Randaly comments on David Deutsch on How To Think About The Future - Less Wrong

4 Post author: curi 11 April 2011 07:08AM

You are viewing a comment permalink. View the original post to see all comments and the full post content.

Comments (197)

You are viewing a single comment's thread. Show more comments above.

Comment author: Randaly 10 April 2011 09:09:15PM 7 points [-]

The Renaissance/much of modern science originated in Italy, not in England (thus, e.g. Galileo, da Vinci, etc.) And the Italian city-states of the time were fairly free: Pisa, Milan, Arezzo, Lucca, Bologna, Siena, Florence, and Venice were all at some point governed by elected officials. They were also remarkably meritocratic: as the influential Neapolitan defender of atomism Francesco D'Andrea put it, describing Naples:

There is no city in the world where merit is more recognized and where a man who has no other asset than his own worth can rise to high office and great wealth.

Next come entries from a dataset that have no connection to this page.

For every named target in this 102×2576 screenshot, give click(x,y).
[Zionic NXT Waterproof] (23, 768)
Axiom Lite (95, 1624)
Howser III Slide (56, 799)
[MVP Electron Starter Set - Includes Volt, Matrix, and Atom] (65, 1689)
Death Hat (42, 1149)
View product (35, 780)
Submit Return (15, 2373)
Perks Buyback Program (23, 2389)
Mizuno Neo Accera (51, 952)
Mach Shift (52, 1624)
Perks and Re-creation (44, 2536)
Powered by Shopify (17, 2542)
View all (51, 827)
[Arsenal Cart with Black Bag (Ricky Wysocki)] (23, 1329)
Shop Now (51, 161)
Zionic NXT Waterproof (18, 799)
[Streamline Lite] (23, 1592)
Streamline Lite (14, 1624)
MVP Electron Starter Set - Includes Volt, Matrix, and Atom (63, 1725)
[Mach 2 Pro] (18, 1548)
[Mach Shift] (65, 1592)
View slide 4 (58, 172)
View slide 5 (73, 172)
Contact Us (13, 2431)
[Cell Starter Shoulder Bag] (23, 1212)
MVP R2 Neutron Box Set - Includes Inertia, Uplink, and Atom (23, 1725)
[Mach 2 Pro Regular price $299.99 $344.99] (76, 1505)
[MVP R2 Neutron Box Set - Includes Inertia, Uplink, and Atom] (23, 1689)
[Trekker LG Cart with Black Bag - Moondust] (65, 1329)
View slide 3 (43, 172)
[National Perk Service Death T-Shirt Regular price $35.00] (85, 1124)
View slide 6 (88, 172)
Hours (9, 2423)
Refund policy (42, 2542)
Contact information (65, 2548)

(Even if he's only boasting about his own city-state, it's significant that meritocracy was considered worth boasting about.)

Similarly, merchants, not priests, politicians, etc. were considered the highest status group: nobles up to and including national leaders (e.g. the Doge of Venice) dressed like merchants.

(Incidentally, the other factors you mentioned below also played a role: competition between city-states and the influence of outside science from Byzantium and the Islamic world showing what could be done. Nevertheless, Italian freedoms were also necessary: e.g. Galileo was only able to publish his ideas because he lived in the free Republic of Venice, where Jesuits were banned and open inquiry encouraged; he was persecuted and forced to recant his theories when he moved to Tuscany.)